• [Texte proposé]:
:::::

Depuis octobre 2020 il préside le Hcéres (Haut Conseil de l’évaluation de la recherche et de l’enseignement supérieur) en charge de l’ensemble des évaluations des établissements d’enseignement supérieur publics et de certains privés comme les établissements d’enseignement supérieur privé d’intérêt général (EESPIG). Thierry Coulhon revient avec nous sur les missions de son agence et comment il entend donner encore plus de visibilité à ses évaluations.

Olivier Rollot : Le fonctionnement du Hcéres n’est pas forcément clair pour tout le monde. Pouvez-vous nous résumer les grandes missions du Hcéres et leur évolution ?

Thierry Coulhon : Le Hcéres répond toujours aux quatre grandes missions que la loi lui a confiées. D’abord l’évaluation des organismes de recherche, avec cette année le CNRS et l’Inria. Puis l’évaluation des universités et de certaines Grandes écoles, l’évaluation des unités mixtes de recherche (UMR) et l’évaluation des formations.

S’agissant de cette dernière, nous livrons à la DGESIP (Direction générale de l’enseignement supérieur et de l’insertion professionnelle) des évaluations qui sont la base du processus d’accréditation des formations. Il fut un temps où ces évaluations s’effectuaient par champs de formation, ce qui n’était pas suffisamment clair. Aujourd’hui nous travaillons par cycles. Et comme certaines universités regroupent leurs deuxième et troisième cycles dans des écoles universitaires de recherche (EUR), nous nous y adaptons.

Outre ces missions, nous publions des rapports autonomes sur les unités de recherche qui sont adressés à leurs tutelles. Une nouveauté cette année : nous livrons des « synthèses recherche » par université. Ces synthèses fournissent une caractérisation de la recherche de l’établissement et une vision globale de la performance dans les différents domaines scientifiques. Pour la gouvernance des universités, elles constituent un outil de pilotage de la politique scientifique ; pour les organismes de recherche, elles éclairent leur action partenariale avec les universités. Les premières « synthèses recherche » concernent les universités de la région Nouvelle Aquitaine, de Bretagne, de Pays de la Loire et de Normandie.

:::::

• [Données enregistrées]:
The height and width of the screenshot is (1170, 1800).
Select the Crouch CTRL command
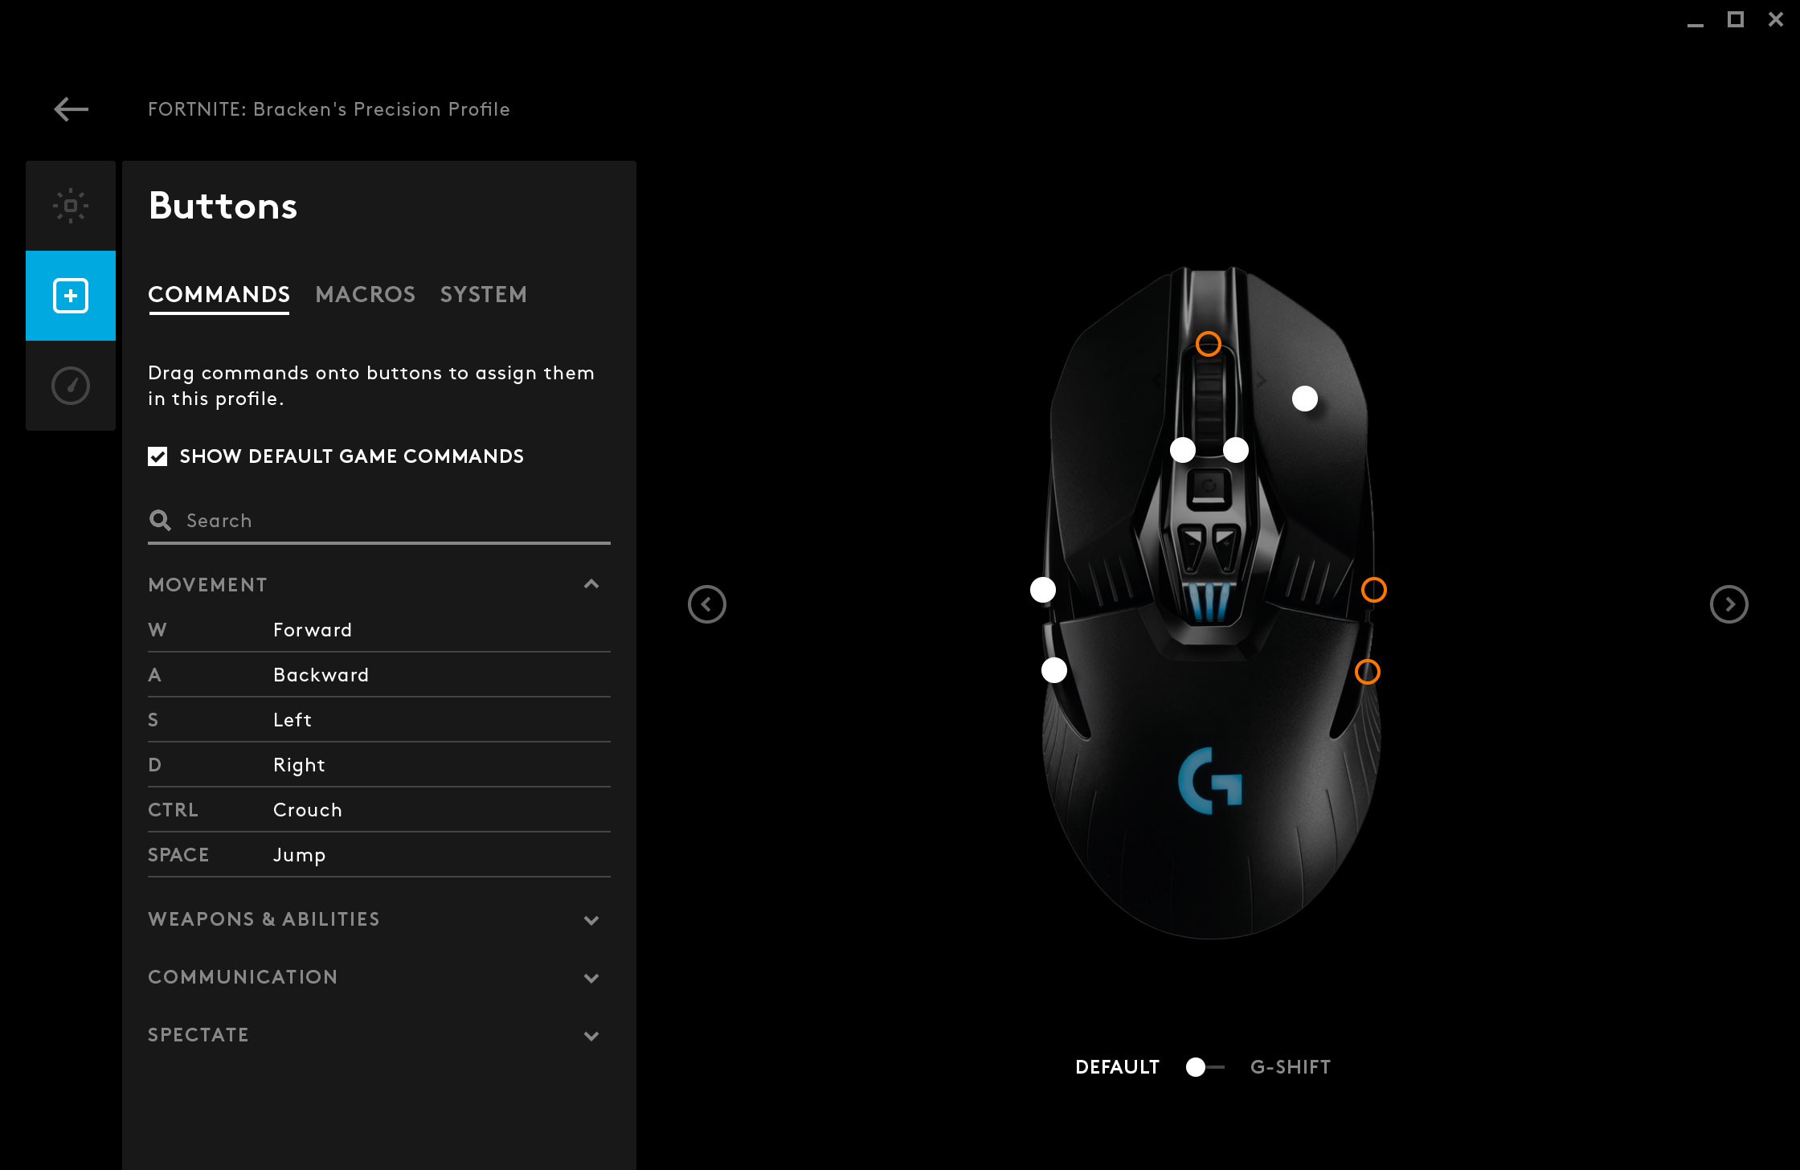coord(379,810)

:::::

• [Travail demandé]:
[A] Pouvez-vous résumer l'entretien sur le Hcéres en deux phrases ?
[B] D'après l'entretien sur le Hcéres, que répondre à ces questions ?
(i) Quels organismes de recherche sont évalués cette année ?
(ii) À quelle direction le Hcéres livre-t-il ses évaluations des formations ?
(iii) Par quoi le travail d'évaluation des formations est-il organisé aujourd'hui ?
Ce matériel provient d'une autre source.

• [Corrigé]:
[A] Depuis octobre 2020, Thierry Coulhon préside le Hcéres, qui évalue les organismes de recherche, les universités et certaines Grandes écoles, les unités mixtes de recherche et les formations. Outre ces missions, l'agence publie des rapports autonomes sur les unités de recherche et, nouveauté de cette année, des « synthèses recherche » par université, d'abord pour les universités de Nouvelle Aquitaine, de Bretagne, de Pays de la Loire et de Normandie.

[B]
(i) Le CNRS et l'Inria.
(ii) À la DGESIP (Direction générale de l'enseignement supérieur et de l'insertion professionnelle).
(iii) Par cycles.